It looks like a lot of the Linux distros are starting to push out clang 4.0. I haven’t seen anything in the issue tracker for 4.0 support. So, I just thought being aware of this for 4.16 would be a good idea.
I can agree with this, it does seem just like an artificial limitation of the clang versions. In the mean time most distros do have the dependency set for Clang 3.5, so…
Sadly I can’t have both the newest clang and clang35 installed, so I’m not really sure where to go from there.
3.9 works perfectly fine as far as I’m aware. I know arch has a patch that gets the engine to start compilation on 4.0, but some of the actual engine code needs to be updated to support 4.0’s changes. I’ll be looking into it within the next week.

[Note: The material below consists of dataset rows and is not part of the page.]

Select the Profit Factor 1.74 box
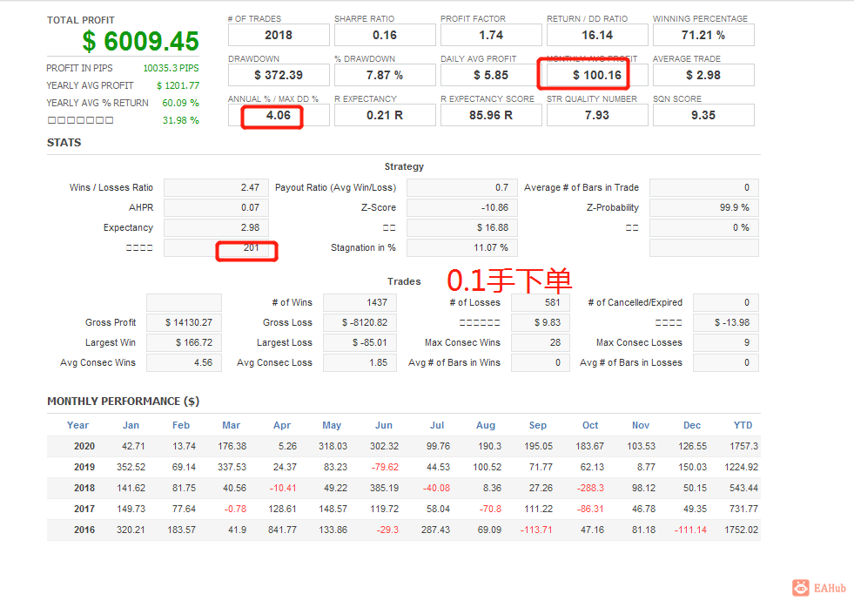(x=491, y=36)
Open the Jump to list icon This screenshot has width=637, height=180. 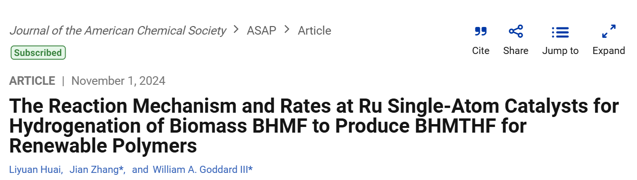click(x=561, y=32)
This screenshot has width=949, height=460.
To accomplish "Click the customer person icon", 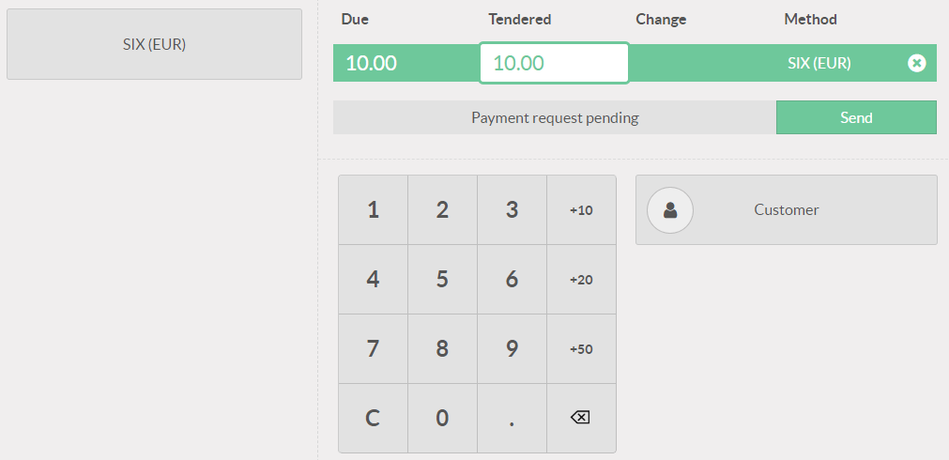I will (x=670, y=210).
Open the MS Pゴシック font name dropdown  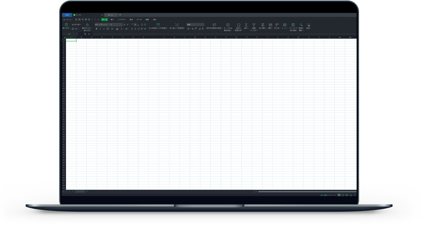click(108, 25)
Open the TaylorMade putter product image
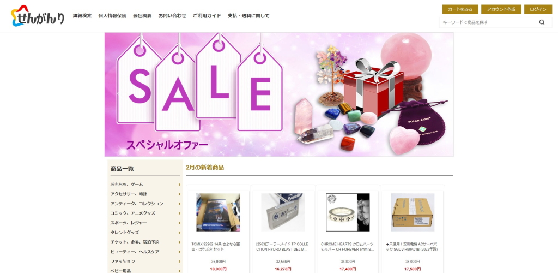This screenshot has height=273, width=558. tap(283, 212)
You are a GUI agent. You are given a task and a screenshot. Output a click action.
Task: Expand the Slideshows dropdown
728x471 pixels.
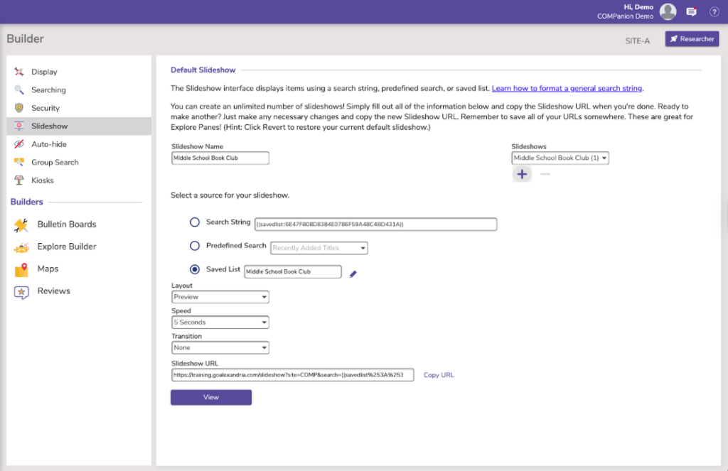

4.16 can be compiled with clang 4.0. Moreover, it is included in the new cross-toolchain that is shipped with 4.16.
It compiles fine on Arch. Look in the aur for our copy of Unreal with patches. You might need to patch the compilation command Unreal uses to not apply pie, while compiling.
Is this also true for 4.17?
Compiling 4.17 on Ubuntu 17.04 x64 with clang 4.0 does not work for me:
clang: error: unable to execute command: Segmentation fault (core dumped)
clang: error: clang frontend command failed due to signal (use -v to see invocation)
clang version 4.0.0-1ubuntu1 (tags/RELEASE_400/rc1)
Notice that Ubuntu 17.04 shipped pre-release clang (RC1). RC1 cannot compile the engine due to bugs that were fixed in the final version. Look for clang version that says tags/RELEASE_400/final)
Thank you!
The second clang version of Ubuntu 17.04 (clang 3.9.1-5ubuntu1 (tags/RELEASE_391/rc2)) also did not work and 4.0final would not install due to the installed 4.0rc1.
Ultimately, I downloaded 3.8 and compiled successfully.